- _Page text_

========================

Revellers don eclectic costumes for New Orleans Mardi Gras
Fancy dress designs included Donald Trump and a glamorous vampire.
Crowds of people lined the streets of New Orleans on Tuesday to celebrate Mardi Gras and bring carnival season to a close.
Families camped out from early in the morning to catch beads and stuffed animals thrown from float riders, while revellers took to the streets in elaborate or funny costumes evoking Marie Antoinette, president Donald Trump and glamorous vampires.
Other amused bystanders took in the chaotic scene from lawn chairs.
This year’s costume designs did not disappoint, and the French Quarter’s most famous street, Bourbon Street, and parallel Royal Street were crowded with costumed tourists and locals, many of them stopping each other for photographs.
One group dressed as pink flamingos. Two men, both dressed as Mr Trump, greeted each other in the crowd.
Other costumes included Mr and Mrs Potato Head, Pac Man and Mrs Pac Man, as well as an angel of death with black wings and a halo.
Shannon Abraham, from Reno, Nevada, said she had spent dozens of hours designing and making her elaborate silver-sequined dress.
She wore a big silver wig of curls and a pair of silver fangs to complete her look as a “Glampire Extraordinaire”.

========================

- _Extracted material_
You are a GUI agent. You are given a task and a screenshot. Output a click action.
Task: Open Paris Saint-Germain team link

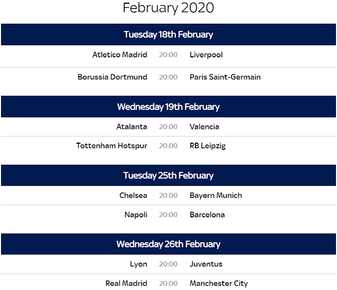[x=225, y=77]
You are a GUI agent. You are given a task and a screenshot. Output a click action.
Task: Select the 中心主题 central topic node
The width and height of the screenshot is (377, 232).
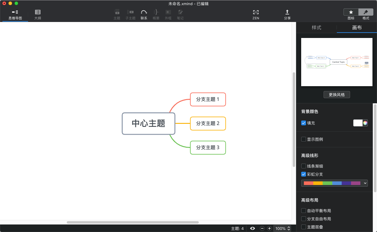[x=148, y=124]
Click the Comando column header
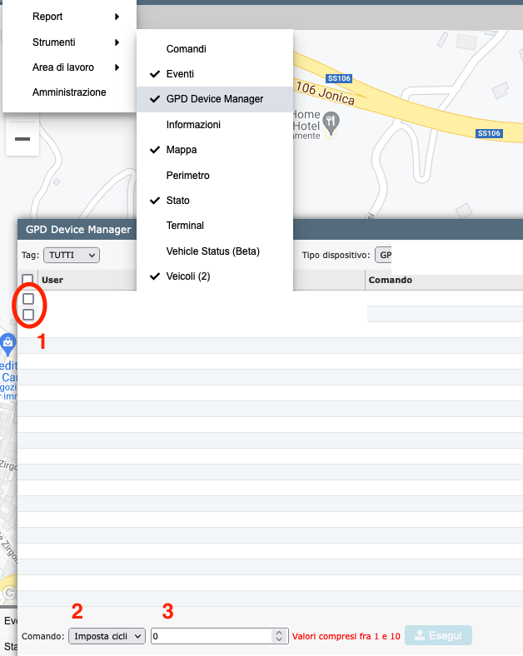This screenshot has height=656, width=523. (391, 280)
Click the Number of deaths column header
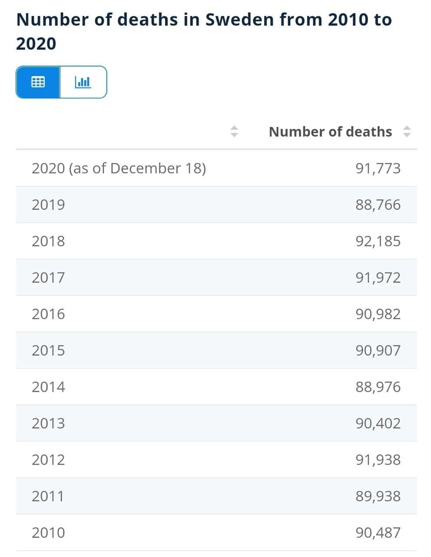431x557 pixels. [330, 131]
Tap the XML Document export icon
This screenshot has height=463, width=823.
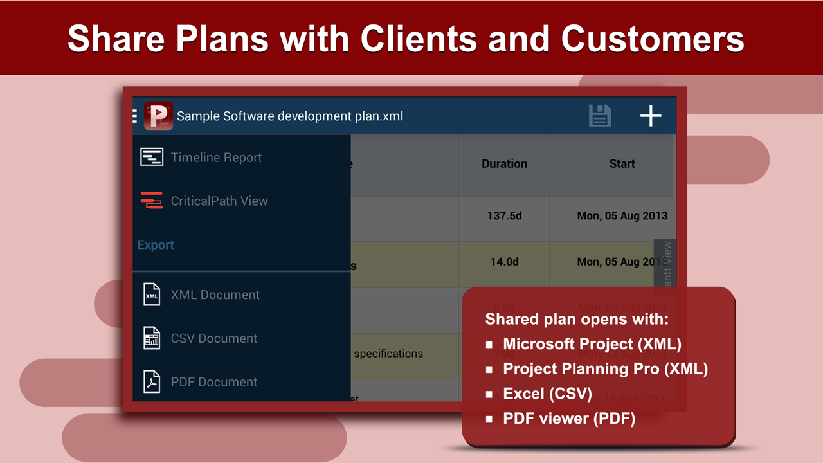pyautogui.click(x=152, y=294)
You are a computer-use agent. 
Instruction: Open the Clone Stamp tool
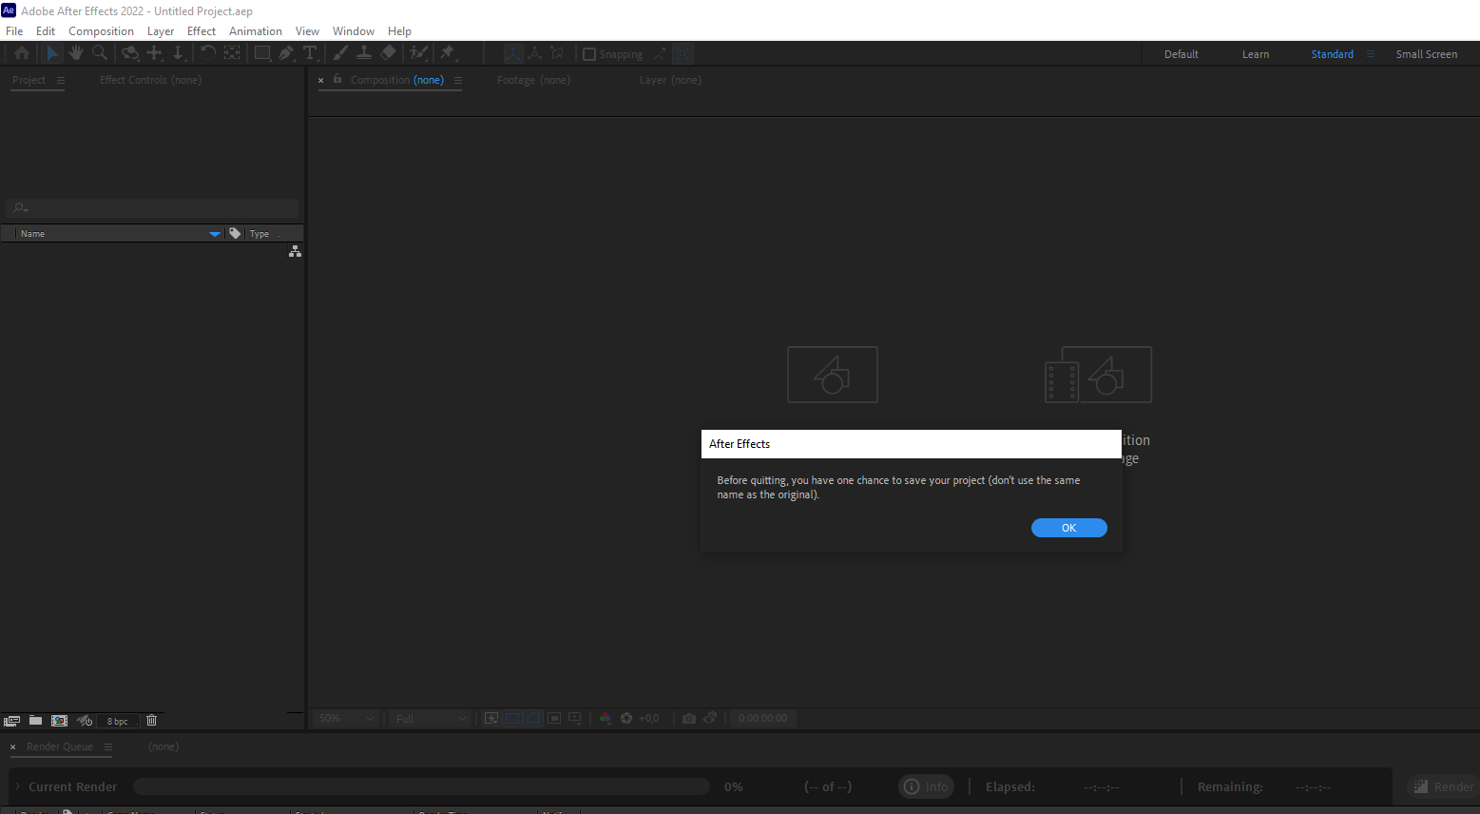[x=364, y=53]
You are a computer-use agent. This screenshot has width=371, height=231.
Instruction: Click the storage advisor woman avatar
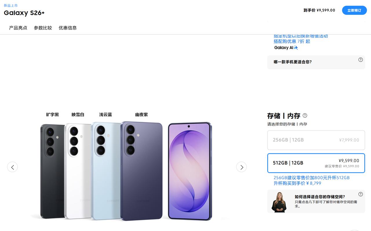click(x=279, y=202)
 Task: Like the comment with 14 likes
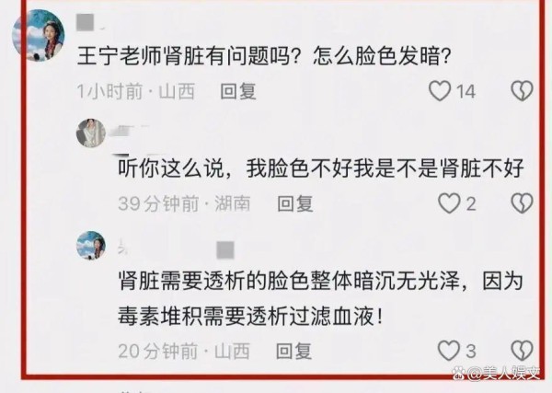click(440, 91)
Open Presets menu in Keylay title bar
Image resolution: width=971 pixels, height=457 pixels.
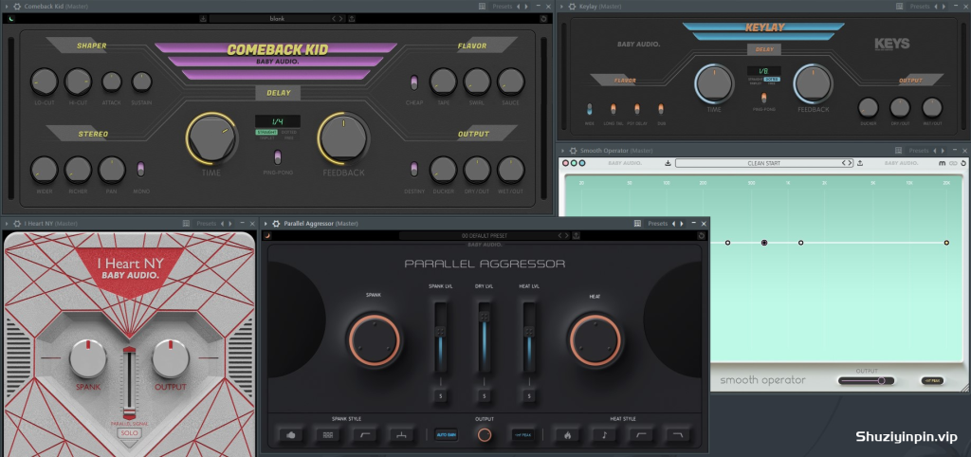920,7
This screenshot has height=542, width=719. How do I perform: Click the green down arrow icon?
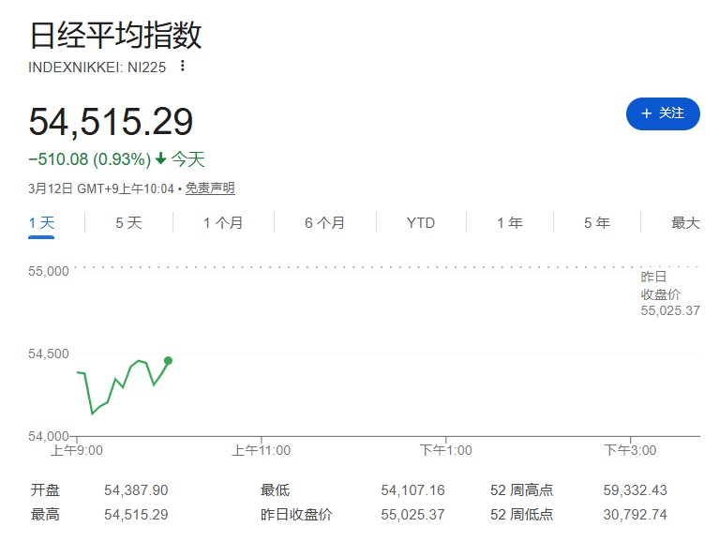pos(161,160)
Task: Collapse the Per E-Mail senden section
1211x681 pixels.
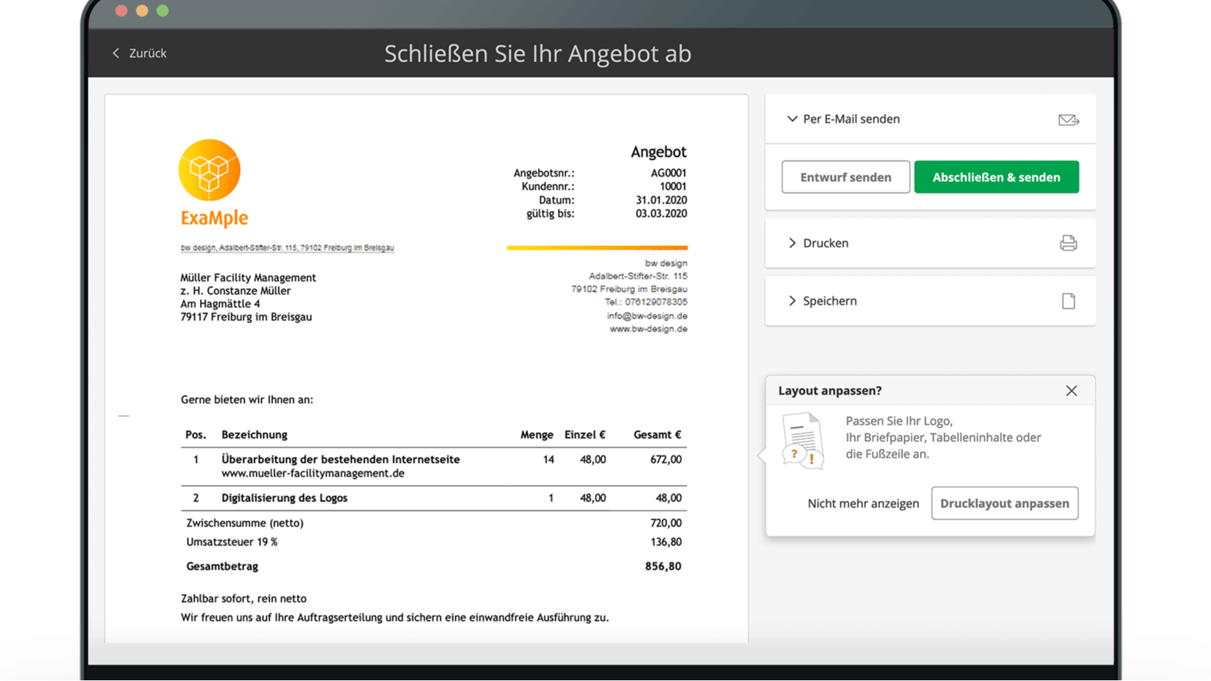Action: [791, 119]
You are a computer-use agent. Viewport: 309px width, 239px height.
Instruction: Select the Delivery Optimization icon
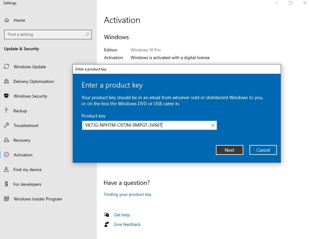click(7, 81)
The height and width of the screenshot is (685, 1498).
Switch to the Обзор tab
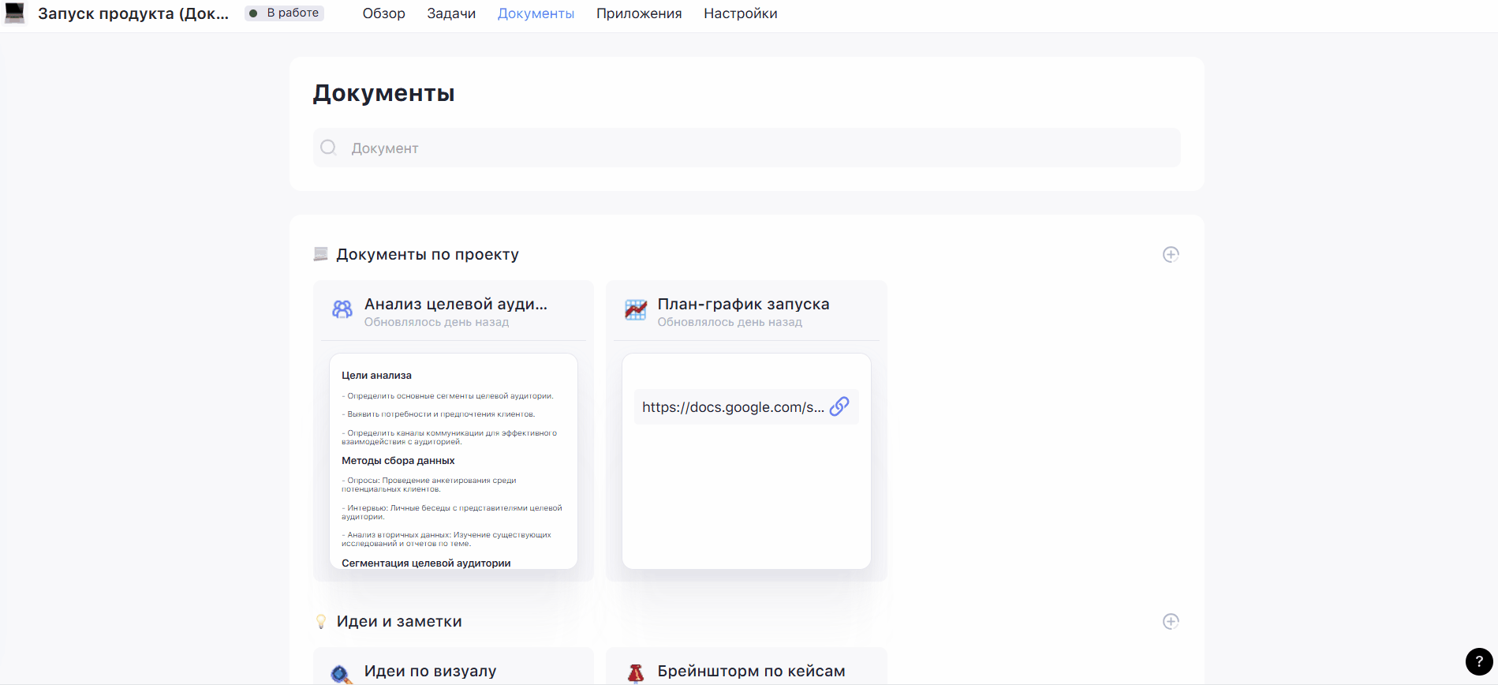coord(383,13)
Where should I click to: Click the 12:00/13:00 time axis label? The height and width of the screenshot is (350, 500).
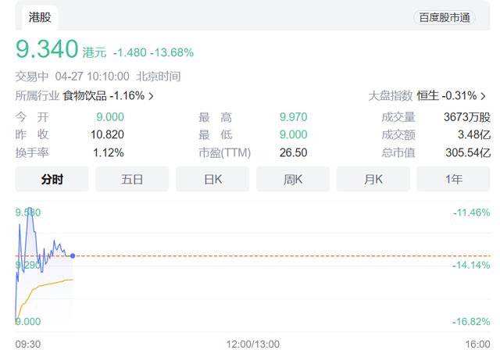click(253, 345)
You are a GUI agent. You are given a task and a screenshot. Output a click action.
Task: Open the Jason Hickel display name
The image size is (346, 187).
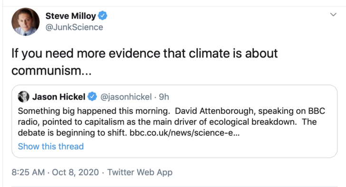(x=59, y=97)
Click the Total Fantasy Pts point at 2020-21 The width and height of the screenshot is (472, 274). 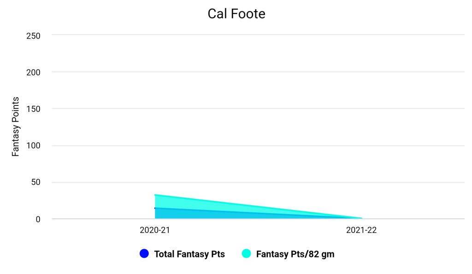155,208
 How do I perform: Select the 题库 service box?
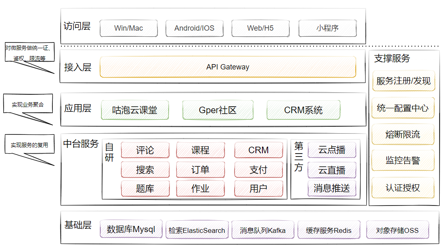pyautogui.click(x=145, y=188)
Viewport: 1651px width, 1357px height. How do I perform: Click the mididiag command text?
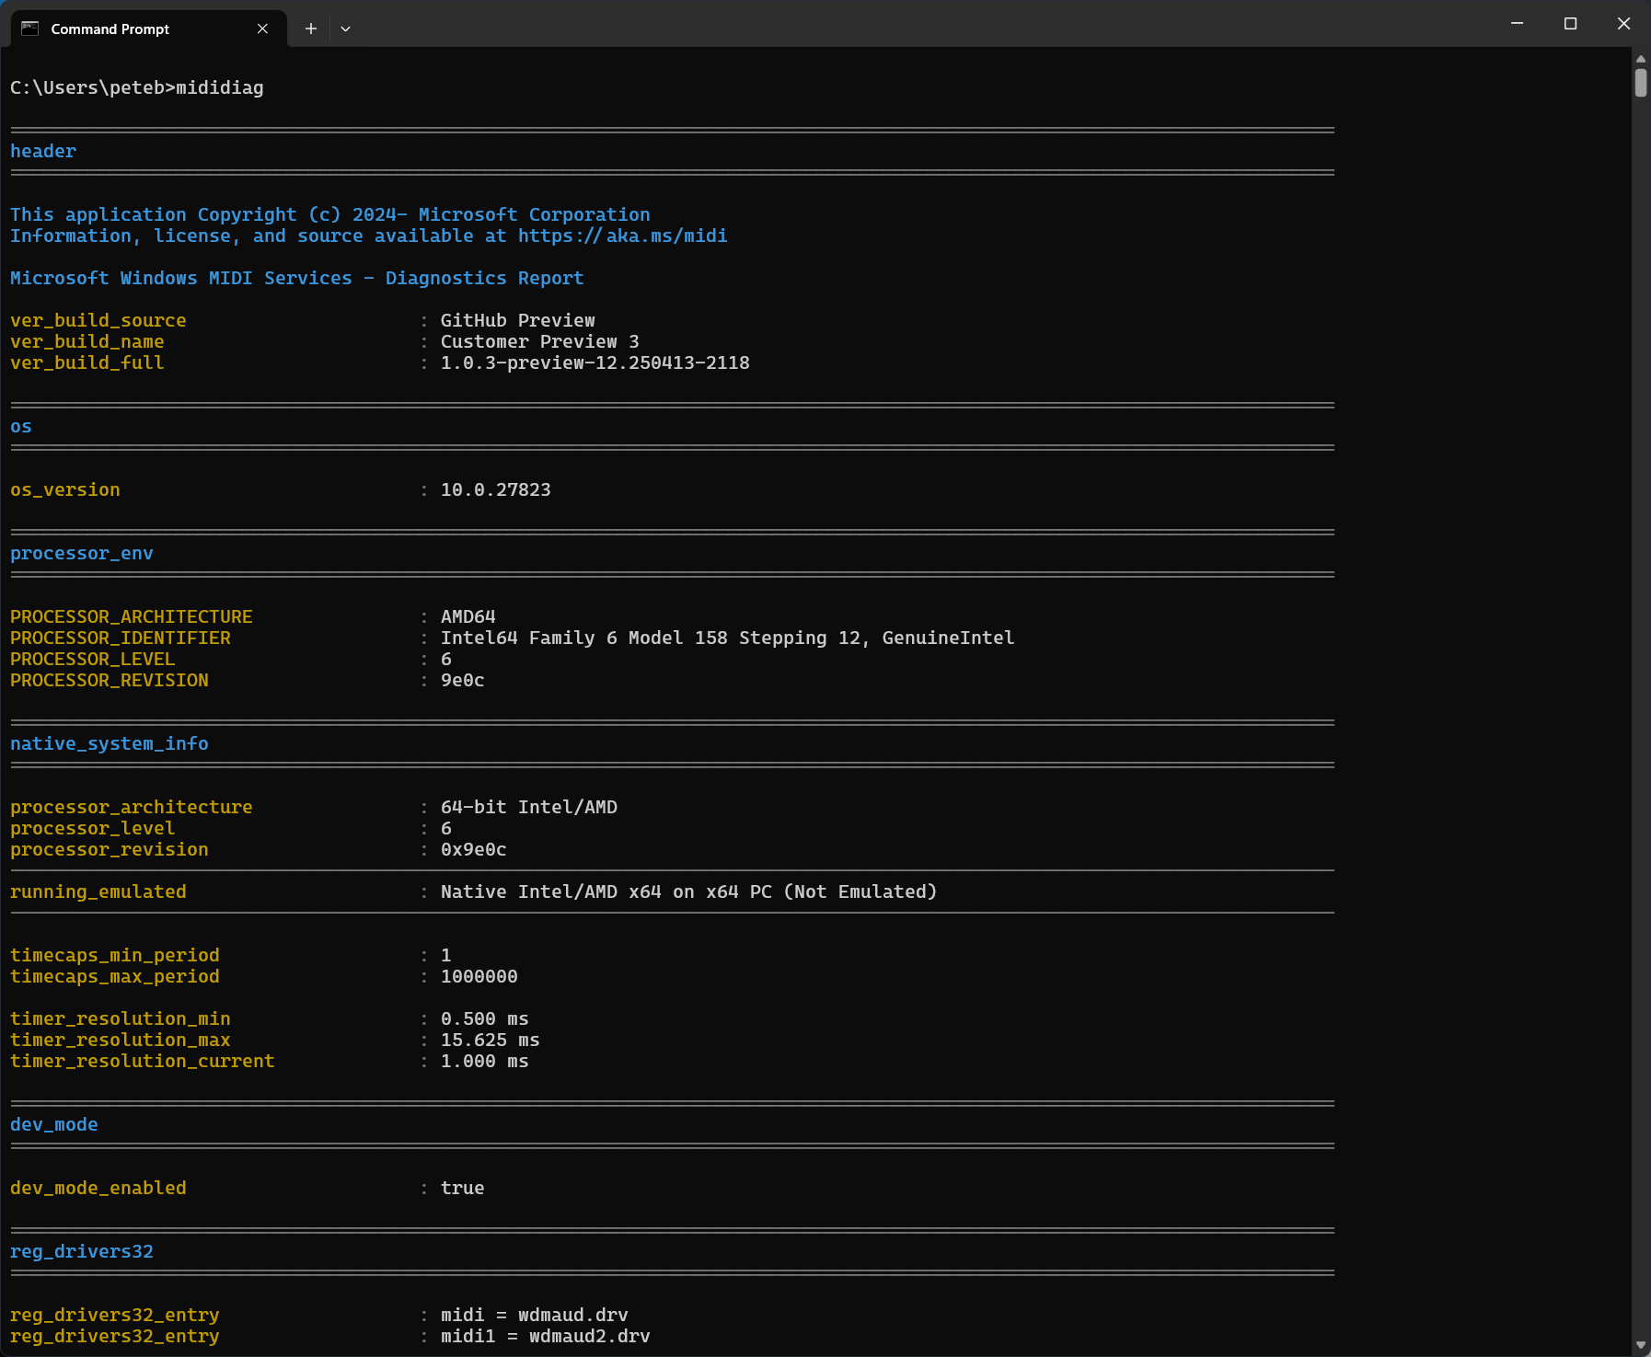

========================

- _Work task_
From the Mardi Gras article above, list every piece that made up Shannon Abraham's "Glampire Extraordinaire" look.

- _Reply to the task_
- a silver-sequined dress
- a big silver wig of curls
- a pair of silver fangs